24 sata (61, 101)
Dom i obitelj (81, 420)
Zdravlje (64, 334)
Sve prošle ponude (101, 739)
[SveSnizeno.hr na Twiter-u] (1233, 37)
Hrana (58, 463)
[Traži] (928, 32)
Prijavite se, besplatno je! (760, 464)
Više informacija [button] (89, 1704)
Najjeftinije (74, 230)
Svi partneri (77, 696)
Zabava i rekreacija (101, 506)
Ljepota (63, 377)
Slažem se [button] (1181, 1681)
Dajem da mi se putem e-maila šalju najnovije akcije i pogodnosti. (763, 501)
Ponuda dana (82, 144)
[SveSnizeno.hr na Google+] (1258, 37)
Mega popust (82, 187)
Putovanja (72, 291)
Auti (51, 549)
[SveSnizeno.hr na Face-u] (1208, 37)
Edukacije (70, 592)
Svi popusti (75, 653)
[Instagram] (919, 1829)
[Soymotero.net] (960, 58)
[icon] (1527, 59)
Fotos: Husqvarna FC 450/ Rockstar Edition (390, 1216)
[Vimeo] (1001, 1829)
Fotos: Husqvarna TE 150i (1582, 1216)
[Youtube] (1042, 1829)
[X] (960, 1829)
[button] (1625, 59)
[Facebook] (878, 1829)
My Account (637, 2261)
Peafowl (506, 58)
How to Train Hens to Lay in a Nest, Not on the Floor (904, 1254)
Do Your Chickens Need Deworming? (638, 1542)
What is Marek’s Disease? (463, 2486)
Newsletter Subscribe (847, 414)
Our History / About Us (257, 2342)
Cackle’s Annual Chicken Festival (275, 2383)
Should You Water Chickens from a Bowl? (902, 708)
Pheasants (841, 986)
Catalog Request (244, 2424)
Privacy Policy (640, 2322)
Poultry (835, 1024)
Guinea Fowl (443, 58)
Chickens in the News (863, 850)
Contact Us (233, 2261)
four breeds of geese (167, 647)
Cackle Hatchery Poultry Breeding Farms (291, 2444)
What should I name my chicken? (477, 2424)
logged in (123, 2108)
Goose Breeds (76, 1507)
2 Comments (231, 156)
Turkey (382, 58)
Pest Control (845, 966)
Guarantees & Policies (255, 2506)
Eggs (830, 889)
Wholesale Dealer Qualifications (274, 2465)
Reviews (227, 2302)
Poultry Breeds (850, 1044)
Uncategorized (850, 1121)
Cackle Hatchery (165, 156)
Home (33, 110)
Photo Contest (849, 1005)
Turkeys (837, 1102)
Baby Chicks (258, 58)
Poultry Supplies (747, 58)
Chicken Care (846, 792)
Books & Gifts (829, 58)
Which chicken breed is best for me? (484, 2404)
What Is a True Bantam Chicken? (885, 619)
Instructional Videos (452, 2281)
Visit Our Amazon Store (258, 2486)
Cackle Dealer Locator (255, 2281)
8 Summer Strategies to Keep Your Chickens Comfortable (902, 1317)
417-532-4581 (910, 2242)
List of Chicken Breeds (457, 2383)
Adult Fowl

Activity:
Please restate the records word for word. Go from the first line to the line with "Putovanja (72, 291)" and include both.

Answer section:
24 sata (61, 101)
Dom i obitelj (81, 420)
Zdravlje (64, 334)
Sve prošle ponude (101, 739)
[SveSnizeno.hr na Twiter-u] (1233, 37)
Hrana (58, 463)
[Traži] (928, 32)
Prijavite se, besplatno je! (760, 464)
Više informacija [button] (89, 1704)
Najjeftinije (74, 230)
Svi partneri (77, 696)
Zabava i rekreacija (101, 506)
Ljepota (63, 377)
Slažem se [button] (1181, 1681)
Dajem da mi se putem e-maila šalju najnovije akcije i pogodnosti. (763, 501)
Ponuda dana (82, 144)
[SveSnizeno.hr na Google+] (1258, 37)
Mega popust (82, 187)
Putovanja (72, 291)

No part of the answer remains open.